Howard Leopold Davis
Howard Davis - Contribution from Neil Purdon
Durban born Clan Line cadet Howard Davis whose family originated from the Channel Islands.
After two years on the Clan Graham (2) Howard found himself in Glasgow when WWI broke out. With some of his friends he joined the Highland Light Infantry and died of injuries sustained on the first day of the Battle of the Somme.
His wealthy Father TB Davis was determined that his son would not be forgotten.
His Dad also bought HMS Thames in 1920 and brought it out to SA where it was renamed SATS General Botha and served as the SA’s Merchant Navy Training Academy until they moved to Granger Bay.
Their training ketch (the equivalent of the Halcyon at Warsash) was named the Howard Davis, although Bothie cadets irreverently dubbed it the Olympic Flame – because it never went out!
In the UK the Honorable Company of Master Mariners still manages the Howard Leopold Davis Charity whose purposes are “to relieve Master Mariners and maritime Deck Officers of the British Merchant Navy and their families and dependants who are in need through financial hardship, sickness, disability or the effects of old age.
The Educational purposes are to educate and train persons serving or intending to serve in the British Merchant Navy and persons with an interest in seamanship or sailing.”

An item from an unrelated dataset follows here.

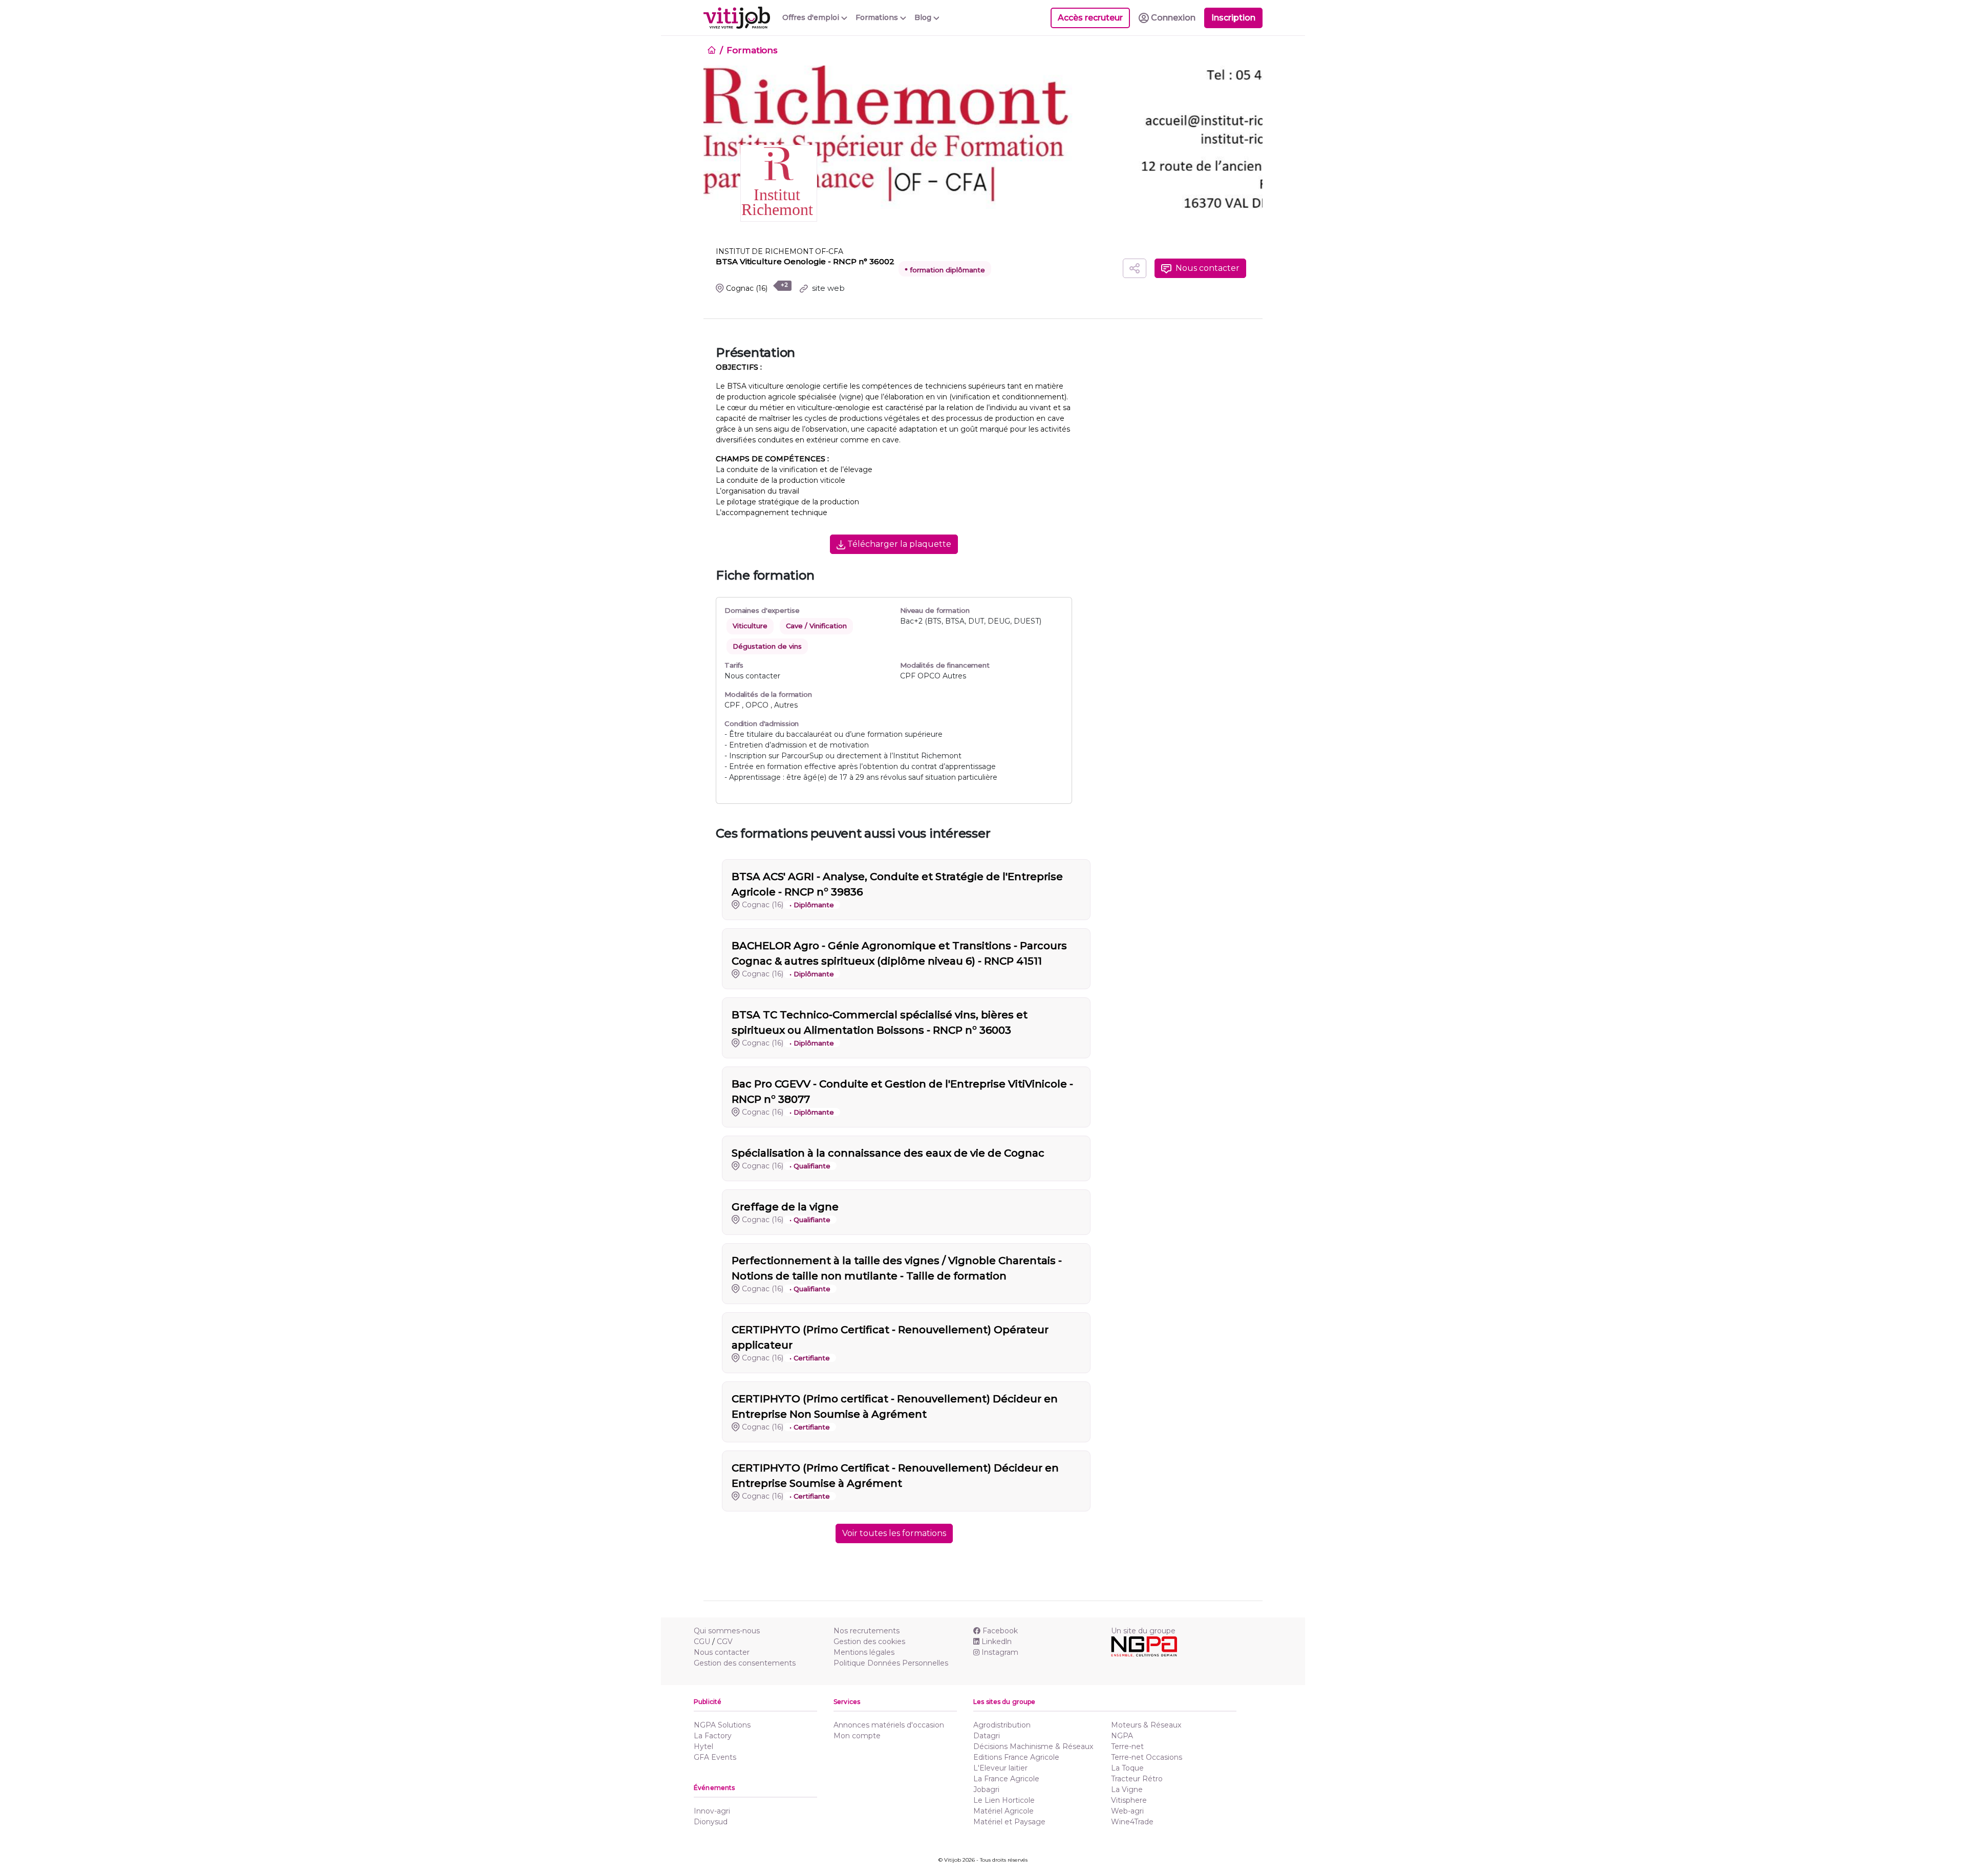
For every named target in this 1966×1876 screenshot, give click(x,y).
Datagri (986, 1735)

Howard Davis is one Clan Line cadet whose name will be remembered for many more years to come.
Those of you who’ve visited Durban may have noticed the Howard College university buildings which dominate the skyline behind Maydon Wharf.

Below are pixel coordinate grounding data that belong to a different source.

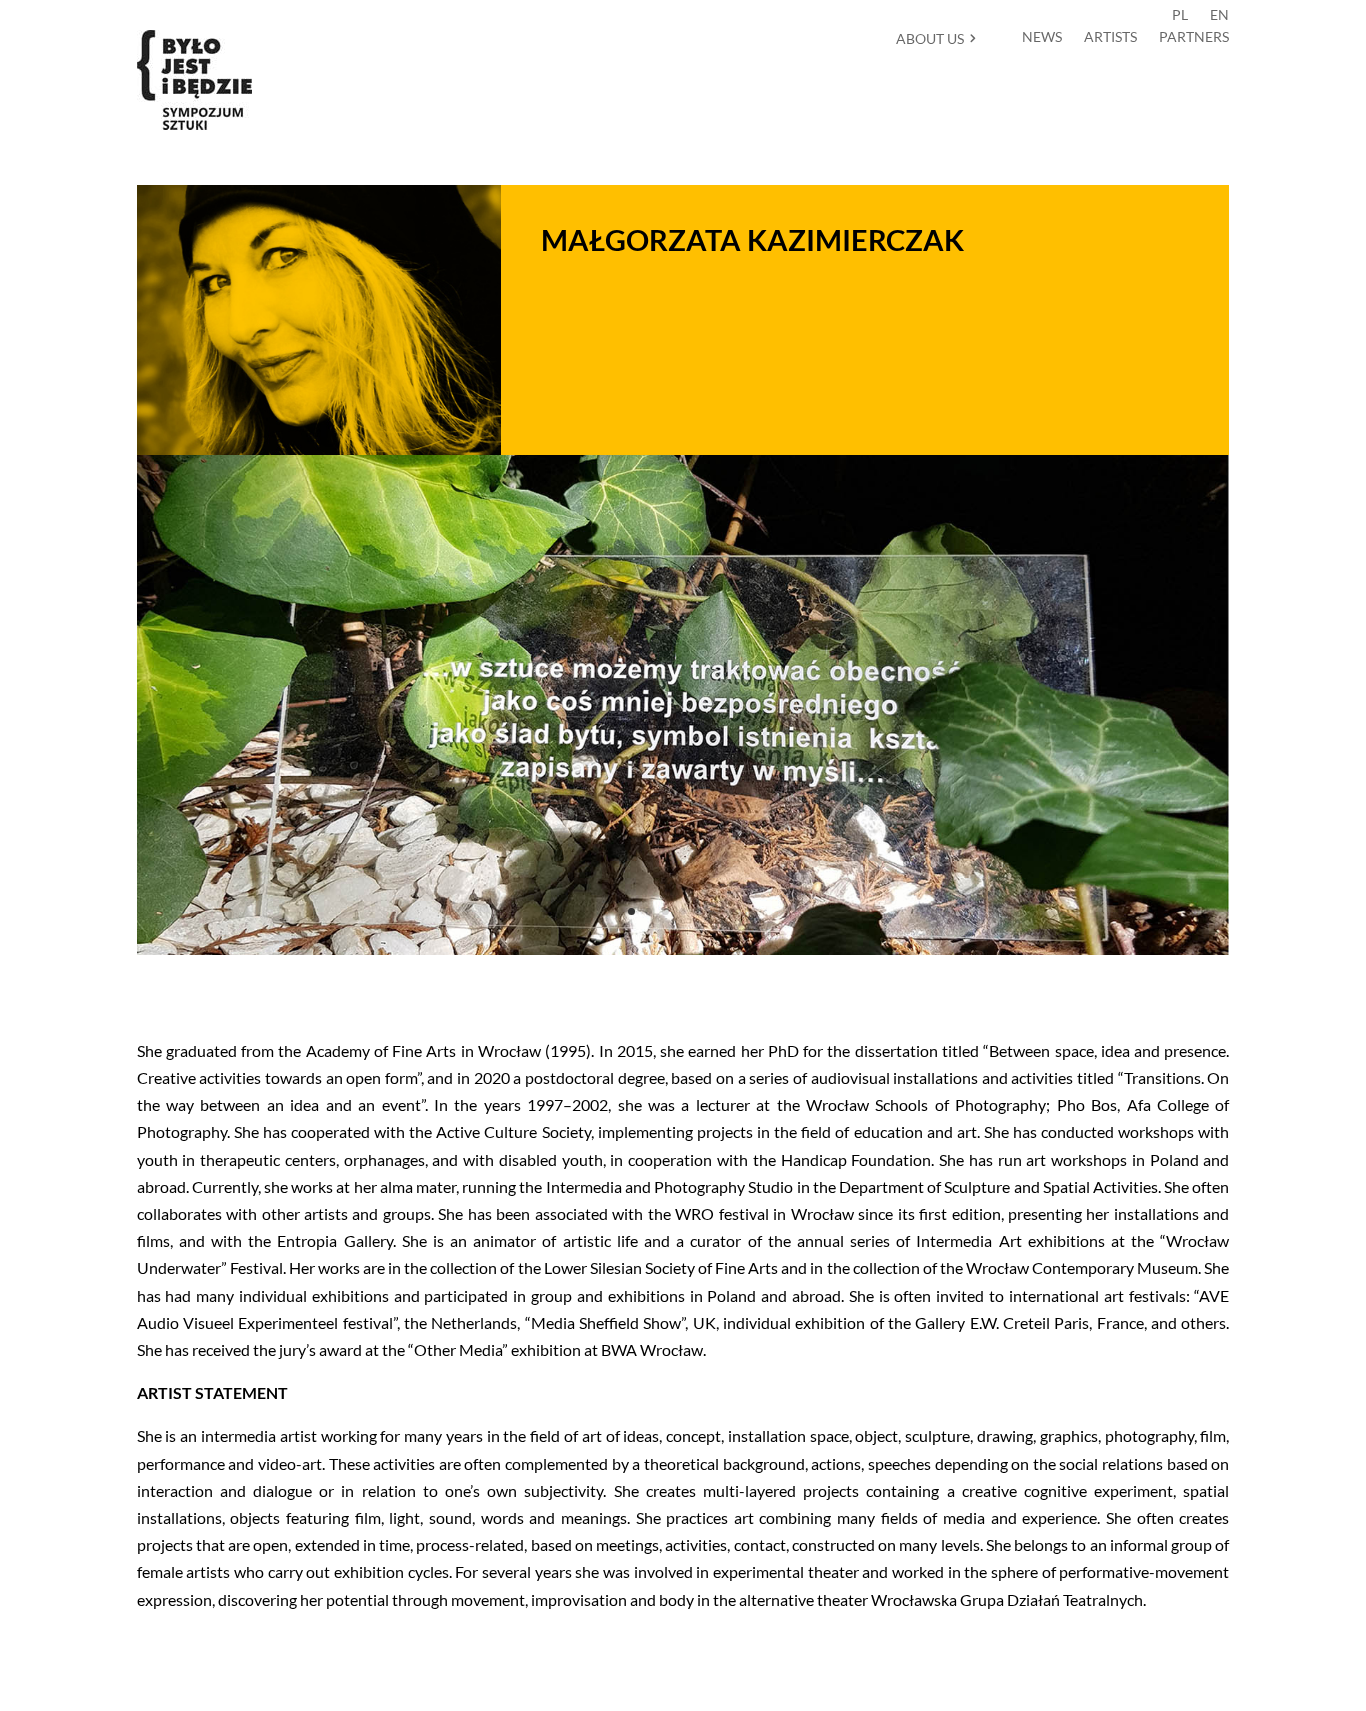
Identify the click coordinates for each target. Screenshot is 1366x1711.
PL (1180, 15)
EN (1219, 15)
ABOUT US (930, 38)
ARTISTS (1110, 37)
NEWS (1042, 37)
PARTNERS (1194, 37)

These were donated in Howard’s memory.
The taller building is called the Memorial Tower Building in Howard’s memory.
On entering Howard College building you are greeted by a large painting of Howard in his cadet’s uniform with a model of the Clan Graham beneath.
In Jersey the magnificent Howard Davis Park and Memorial Hall are to be found.
The St Helier War Cemetery in the park is the only Commonwealth War Graves Commission cemetery where the crosses are made of wood, not stone.
As recently as 2016 Howard’s great niece laid the foundation stone for Victoria College’s new Howard Davis Hall to commemorate the centenary since his death.
Throughout those 100 years the school has benefited through ongoing scholarships as well as the College’s Howard Davis Theatre.